Job creation is another economic priority across the board, Nedungadi reported, with 92% of Black, 89% of API women, and 88% of Latinx women prioritizing well-paying jobs. The women polled were also concerned with closing the pay gap between men and women, according to the poll, said San Yan Chamorrow, Executive Director of National Asian Pacific American Women’s Forum.

Other concerns include environmental justice issues like access to clean drinking water and healthy air for those living in high-density areas, reported Lupe Rodriguez, executive director of National Latina Institute for Reproductive Justice.

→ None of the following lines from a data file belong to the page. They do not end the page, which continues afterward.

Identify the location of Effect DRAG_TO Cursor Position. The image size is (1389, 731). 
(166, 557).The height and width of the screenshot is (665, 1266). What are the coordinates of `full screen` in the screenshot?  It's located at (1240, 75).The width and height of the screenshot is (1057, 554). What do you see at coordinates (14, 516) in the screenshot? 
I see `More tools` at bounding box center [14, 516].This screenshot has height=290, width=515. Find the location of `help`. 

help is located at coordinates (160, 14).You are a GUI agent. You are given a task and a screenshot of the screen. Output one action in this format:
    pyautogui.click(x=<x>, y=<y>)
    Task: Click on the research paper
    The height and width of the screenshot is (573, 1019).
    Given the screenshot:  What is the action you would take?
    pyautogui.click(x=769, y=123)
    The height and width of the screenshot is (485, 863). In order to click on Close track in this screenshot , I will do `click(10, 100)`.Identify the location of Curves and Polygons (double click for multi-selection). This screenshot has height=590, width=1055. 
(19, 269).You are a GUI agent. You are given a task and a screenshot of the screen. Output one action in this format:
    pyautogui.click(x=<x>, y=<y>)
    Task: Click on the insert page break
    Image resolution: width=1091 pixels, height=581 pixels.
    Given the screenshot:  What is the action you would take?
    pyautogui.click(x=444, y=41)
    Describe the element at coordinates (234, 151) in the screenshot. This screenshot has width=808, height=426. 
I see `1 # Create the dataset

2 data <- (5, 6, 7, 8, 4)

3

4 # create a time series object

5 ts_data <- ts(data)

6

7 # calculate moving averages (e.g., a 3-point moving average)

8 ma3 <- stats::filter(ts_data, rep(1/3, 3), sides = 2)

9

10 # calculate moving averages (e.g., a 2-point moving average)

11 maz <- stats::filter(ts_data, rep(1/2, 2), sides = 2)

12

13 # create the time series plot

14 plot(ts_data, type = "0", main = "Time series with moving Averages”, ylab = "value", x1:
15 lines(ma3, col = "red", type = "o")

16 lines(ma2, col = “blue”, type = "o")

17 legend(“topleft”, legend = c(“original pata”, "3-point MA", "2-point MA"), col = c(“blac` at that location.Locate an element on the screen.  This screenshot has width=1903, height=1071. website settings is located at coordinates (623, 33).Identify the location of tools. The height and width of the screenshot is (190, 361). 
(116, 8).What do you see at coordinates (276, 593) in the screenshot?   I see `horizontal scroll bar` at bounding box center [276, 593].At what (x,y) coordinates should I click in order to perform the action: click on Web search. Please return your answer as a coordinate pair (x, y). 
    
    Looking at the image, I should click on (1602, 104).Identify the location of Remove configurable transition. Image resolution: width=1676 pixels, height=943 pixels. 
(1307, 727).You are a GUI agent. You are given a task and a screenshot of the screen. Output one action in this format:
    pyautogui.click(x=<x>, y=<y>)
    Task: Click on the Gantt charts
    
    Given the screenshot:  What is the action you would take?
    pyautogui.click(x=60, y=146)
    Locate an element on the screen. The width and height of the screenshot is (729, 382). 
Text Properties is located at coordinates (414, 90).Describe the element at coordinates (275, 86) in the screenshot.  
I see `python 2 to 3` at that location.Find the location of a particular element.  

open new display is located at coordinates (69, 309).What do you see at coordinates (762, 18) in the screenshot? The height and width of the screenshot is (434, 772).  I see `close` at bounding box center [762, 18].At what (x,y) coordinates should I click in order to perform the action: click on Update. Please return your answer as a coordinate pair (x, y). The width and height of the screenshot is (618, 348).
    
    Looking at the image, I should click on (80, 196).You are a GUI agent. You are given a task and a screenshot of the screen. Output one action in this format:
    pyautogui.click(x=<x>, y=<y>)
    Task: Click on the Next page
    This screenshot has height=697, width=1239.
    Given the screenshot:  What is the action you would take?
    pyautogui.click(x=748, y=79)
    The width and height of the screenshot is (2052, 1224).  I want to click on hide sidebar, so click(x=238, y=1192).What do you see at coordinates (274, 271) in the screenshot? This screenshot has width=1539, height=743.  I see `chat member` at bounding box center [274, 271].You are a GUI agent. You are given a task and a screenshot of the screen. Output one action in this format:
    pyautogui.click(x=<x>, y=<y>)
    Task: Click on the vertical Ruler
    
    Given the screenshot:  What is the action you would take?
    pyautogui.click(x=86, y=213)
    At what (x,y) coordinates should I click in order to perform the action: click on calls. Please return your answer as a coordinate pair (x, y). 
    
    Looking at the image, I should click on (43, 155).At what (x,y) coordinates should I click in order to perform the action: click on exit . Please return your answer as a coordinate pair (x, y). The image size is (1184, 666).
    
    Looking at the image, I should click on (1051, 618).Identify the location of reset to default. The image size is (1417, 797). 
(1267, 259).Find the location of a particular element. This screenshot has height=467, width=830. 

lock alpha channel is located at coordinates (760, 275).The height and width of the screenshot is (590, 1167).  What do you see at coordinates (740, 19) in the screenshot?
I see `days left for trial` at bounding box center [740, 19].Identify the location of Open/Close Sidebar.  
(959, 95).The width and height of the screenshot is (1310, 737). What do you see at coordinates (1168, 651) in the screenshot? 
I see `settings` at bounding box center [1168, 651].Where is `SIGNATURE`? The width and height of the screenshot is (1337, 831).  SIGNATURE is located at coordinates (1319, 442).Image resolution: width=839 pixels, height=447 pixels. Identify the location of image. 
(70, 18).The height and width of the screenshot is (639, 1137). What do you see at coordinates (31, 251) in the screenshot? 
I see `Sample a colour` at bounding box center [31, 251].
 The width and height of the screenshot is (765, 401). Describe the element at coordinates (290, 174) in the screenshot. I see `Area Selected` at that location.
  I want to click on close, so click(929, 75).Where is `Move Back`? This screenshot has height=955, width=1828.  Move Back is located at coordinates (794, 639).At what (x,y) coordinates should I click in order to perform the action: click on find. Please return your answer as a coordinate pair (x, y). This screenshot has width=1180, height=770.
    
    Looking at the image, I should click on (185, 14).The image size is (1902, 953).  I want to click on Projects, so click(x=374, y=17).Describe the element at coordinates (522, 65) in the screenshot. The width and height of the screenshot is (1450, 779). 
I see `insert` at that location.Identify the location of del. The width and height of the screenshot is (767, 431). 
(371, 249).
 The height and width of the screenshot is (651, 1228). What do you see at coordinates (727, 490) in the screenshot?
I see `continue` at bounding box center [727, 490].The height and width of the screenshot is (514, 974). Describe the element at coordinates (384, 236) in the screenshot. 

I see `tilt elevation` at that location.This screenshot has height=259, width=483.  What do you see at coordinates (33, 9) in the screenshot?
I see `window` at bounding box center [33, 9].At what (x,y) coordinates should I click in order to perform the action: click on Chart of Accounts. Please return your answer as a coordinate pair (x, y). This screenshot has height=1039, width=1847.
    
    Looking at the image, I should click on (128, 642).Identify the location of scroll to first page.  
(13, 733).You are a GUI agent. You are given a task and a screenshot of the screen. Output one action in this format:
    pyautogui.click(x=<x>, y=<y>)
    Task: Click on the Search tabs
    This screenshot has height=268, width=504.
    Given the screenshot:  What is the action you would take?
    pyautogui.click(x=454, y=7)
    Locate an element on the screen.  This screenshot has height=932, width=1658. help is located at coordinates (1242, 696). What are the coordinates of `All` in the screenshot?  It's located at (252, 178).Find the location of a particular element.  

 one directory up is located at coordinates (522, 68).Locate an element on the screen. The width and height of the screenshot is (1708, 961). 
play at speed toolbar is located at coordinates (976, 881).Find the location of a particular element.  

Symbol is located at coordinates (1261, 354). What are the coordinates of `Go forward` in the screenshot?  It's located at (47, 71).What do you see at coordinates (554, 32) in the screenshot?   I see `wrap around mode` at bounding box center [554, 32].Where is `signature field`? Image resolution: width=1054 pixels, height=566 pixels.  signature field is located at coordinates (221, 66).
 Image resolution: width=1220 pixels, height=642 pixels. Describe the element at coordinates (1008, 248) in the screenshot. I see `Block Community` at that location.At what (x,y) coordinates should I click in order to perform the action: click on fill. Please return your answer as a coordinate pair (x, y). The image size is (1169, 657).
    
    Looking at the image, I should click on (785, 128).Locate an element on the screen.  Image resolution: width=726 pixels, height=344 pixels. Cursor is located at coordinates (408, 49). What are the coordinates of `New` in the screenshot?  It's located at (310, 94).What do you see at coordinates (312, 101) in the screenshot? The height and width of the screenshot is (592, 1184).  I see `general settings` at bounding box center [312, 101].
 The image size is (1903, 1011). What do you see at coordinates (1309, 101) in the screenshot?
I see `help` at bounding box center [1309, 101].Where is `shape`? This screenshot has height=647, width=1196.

A top issue was found to include access to affordable abortion care, according to AAPI, Black and Latinx respondents polled. Racial and reproductive justice are crucial to these voters, explained Dr. Regina Davis Moss, President and CEO of In Our Own Voice: National Black Women’s Reproductive Justice Agenda. Concerned that fewer resources may be available to such groups, Moss suggests lower standards for healthcare, housing, employment and education may result in fewer opportunities and substandard care for people in this category.

High maternal mortality rates are particularly important to Black women, said Moss, and abortion bans are already negatively impacting these death rates.

Women of color are very, very strongly engaged with the reproductive justice agenda, adds Rodriguez. In states that have put abortion on the ballot, women of color are rejecting abortion bans and attacks on freedom across the country, including Latinx voters.

Women of color are especially concerned with body autonomy and strongly tie their concerns about rising costs to access to reproductive health care, said Chamorrow. In fact, women’s rights and abortion combined to tie with rising costs as the number one concern for women of color. Latinos are also connecting concerns about rising costs to reproductive health care affordability, added Rodriguez.

For Korean American women, the top issue was women’s rights, which includes abortion and gender-based issues such as wage discrimination. Korean women were also concerned with issues that threaten democracy.

Abortion access has risen for all women of color as a very top priority. This includes Indian American women, who noted priorities for ensuring medication abortion and affordable health care. Three quarters of Indian and Chinese women polled support abortion access, as similar numbers of Vietnamese and Korean populations feel the same. For Vietnamese women, affordable prescription drugs ranked among their top two concerns, and notably, voting issues.

Intersections of our Lives is made up of three organizations and is driven by the intersectional experiences of women of color to make voicing the priorities of women of color a priority in their research.

The group made up of Lake Research Partners and HIT Strategy, released new national polling data that reveals the connections between women of color voters and their priorities. Their poll found connections among Asian-american and Pacific Islander, Black in Latina, Latinx women. These researchers spoke with 850 Latina women registered voters, 850 Asian American Pacific Islander registered voters and 850 African American in Texas, Georgia, Florida and Virginia. The mixed mode poll included online, text and telephone responses.